A vessel was underway in darkness having just disembarked the pilot. Winds were modest at B6 and there was a swell of about three metres. Air temperature was a cool 8C. The bosun, assisted by three other crew, was bringing on board and securing the pilot boarding arrangements. The bosun descended to the lower platform of the accommodation ladder to disconnect the latching mechanism which secured the pilot ladder to the accommodation ladder.
After the bosun had pulled up the lower section of the pilot ladder and placed it on the accommodation ladder, he asked one of the assisting crew to heave up the accommodation ladder. Each time the crew tried to hoist the ladder, it descended rather than moving up. After a few attempts, the crewman stopped the operation, but at this time a noise was heard and the crew realised the accommodation ladder was now hanging vertically down. The bosun could not be seen; he had not been wearing a lifejacket or a lifeline. A life ring and light were thrown into the water and the bridge informed.

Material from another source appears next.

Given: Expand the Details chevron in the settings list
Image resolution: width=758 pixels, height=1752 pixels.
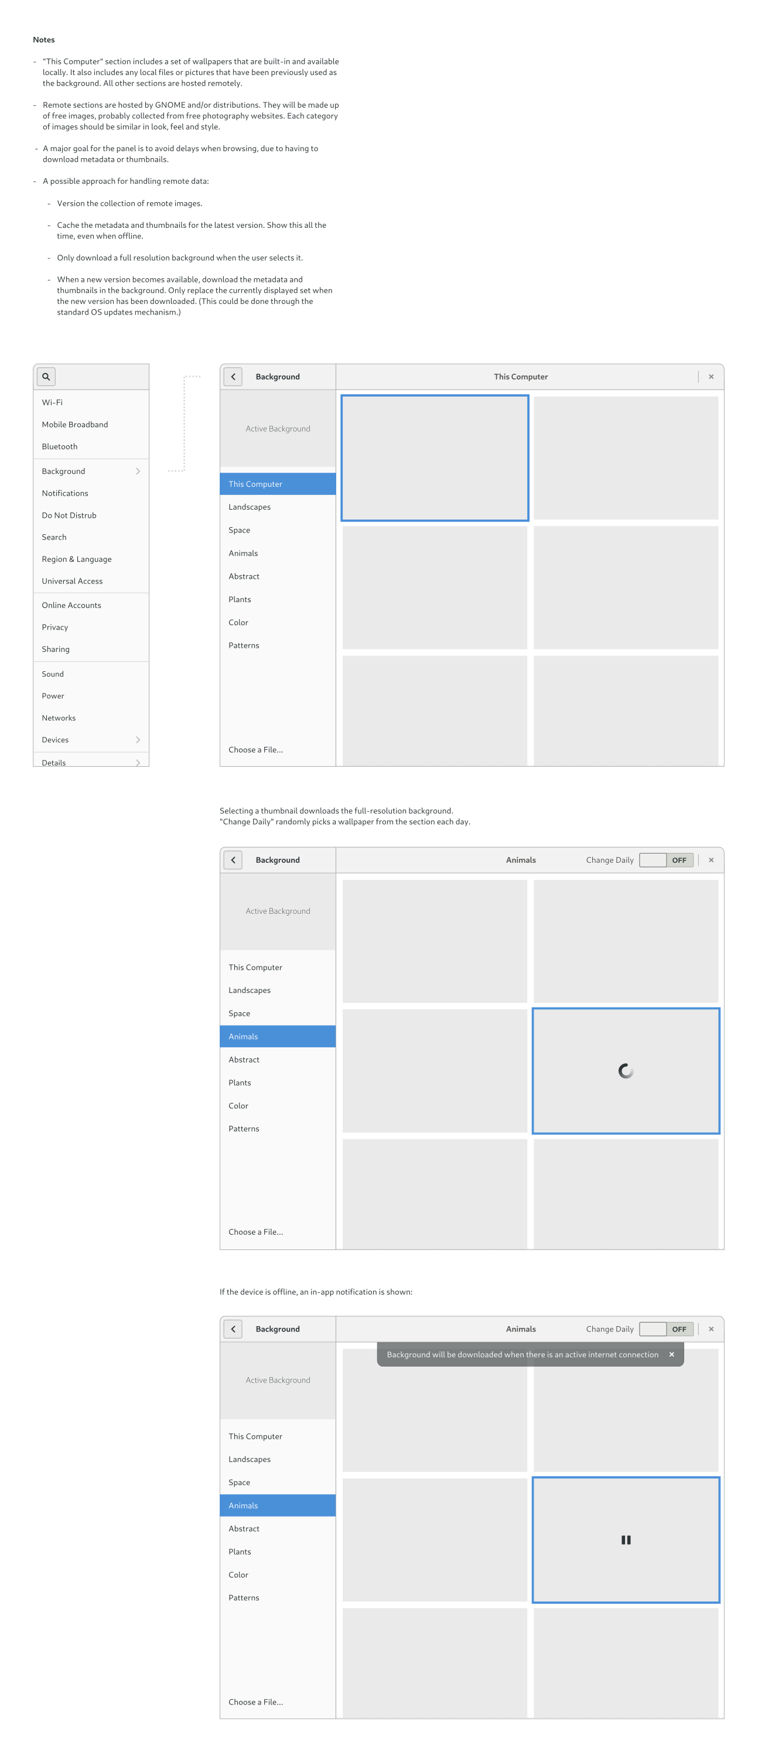Looking at the screenshot, I should tap(137, 762).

Despite many hours of searching using their rescue boat, the vessel itself, the pilot boat and other boats in the area, the bosun could not be located. His body washed ashore three weeks later.
The investigation found it probable that when the ladder was mistakenly lowered (instead of raised), the weight of the ladder transferred from the hoisting wire to the latching mechanism. The mechanism failed under a load that it was not designed to hold, and the resulting shock load on the wire caused failure and free fall of the lower end of the accommodation ladder, leaving it in the vertical position.
The investigation also found it probable that the non-permanent air hose connections for powering the hoist/lower function of the accommodation ladder, which were unmarked, were mistakenly inversed when connected initially, hence the lowering action achieved when the crew wanted to hoist.
Additionally, it was found that the wire on the failed accommodation ladder was in fact only 55 metres long instead of the manufacturer’s recommended 67 metres. This probably caused undue stress and further undermined the wire’s integrity, especially considering that at least two wraps were needed on the drum at maximum payout.
The investigation further found that the bosun was working in contradiction to the company procedure for this operation, having no lifejacket nor safety line. None of the other crew working with the bosun had interjected to advise him of these shortcuts.
Editor’s note: As with almost every accident, a series of unsafe acts and unsafe conditions conspired to bring about a very serious consequence. Had any one of these been absent from the sequence of events, the accident may very well not have happened. But first and foremost I see an absence of safety culture here. Had safety been a true value of the crew, the bosun would never have gone over the side without a lifejacket and safety line. But also, had he wanted to do so nonetheless just to get the job done quickly, the other crew would have called him out on those dangerous shortcuts.